◆ Instructions ◆
[1] In the MedSpa profitability article, which four costs must a service clear after the gross margin per-chair-hour is calculated? List all of them.
[2] How would you say this sentence from the MedSpa profitability article in Spanish: "Your clinical outcomes may be solid, but the economics might not be."
[3] According to the MedSpa profitability article, how long does a typical dermaplaning session last?

Last week, we laid out the five most profitable device-based treatments to drive MedSpa revenue growth.
This week, we’re going to share four of the least profitable services and tactics. If you’re trying to grow your business, avoid these mistakes!
We’re not going to leave you hanging with these problems either – read to the end for an audit technique that will help you avoid all of these business wrecking challenges.
Let’s start with a general technique to identify the profit draining treatments and tactics in your practice.
Begin by calculating the gross margin you need per-chair-hour, then test whether a service can clear it after consumables, loaded labor, room time, and customer acquisition cost. Your clinical outcomes may be solid, but the economics might not be. The traps tend to hide in plain sight—long appointments priced like quick ones, expensive consumable requirements that tax every treatment, and discounts that ignore variable cost.
The list below isn’t a takedown of modalities. Think of it as a filter. Use it to pressure-test new offerings before they quietly drain calendar space and cash.
1) Hour-long non-device facial priced like quick treatments
A 60-minute facial commonly sits around a $96–$189 national range (Thumbtack). Pair that with ~$20/hour median esthetician wages before payroll burden and room overhead, and there isn’t much margin left—especially if the client is a one-time visitor. If you can’t convert these into memberships or multi-visit plans, the hour disappears and so does your margin.
2) Dermaplaning sold as a bargain standalone
Dermaplaning is quick on paper and slow on a Profit & Loss. A typical session is ~20–30 minutes, but reputable guides allow “minutes to an hour” depending on scope and skin status—meaning your chair time isn’t truly fixed. Prices commonly sit around $75–$250 in the U.S., which sounds fine until you layer in wages and compliance.

◆ Collected material ◆
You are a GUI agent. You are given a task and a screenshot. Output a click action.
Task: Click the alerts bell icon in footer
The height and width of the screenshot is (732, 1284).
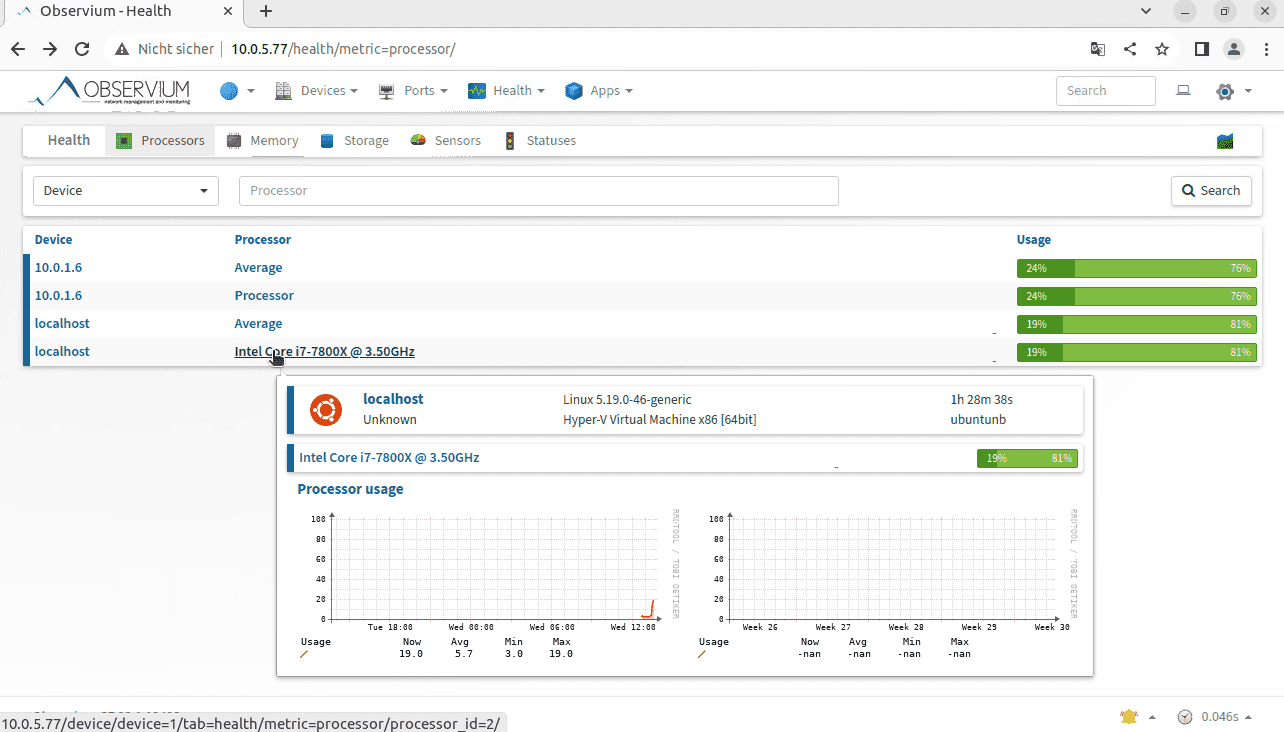1128,716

◆ Outputs for the tasks ◆
[1] Consumables, loaded labor, room time, and customer acquisition cost.

[2] Sus resultados clínicos pueden ser sólidos, pero la economía podría no serlo.

[3] About 20–30 minutes.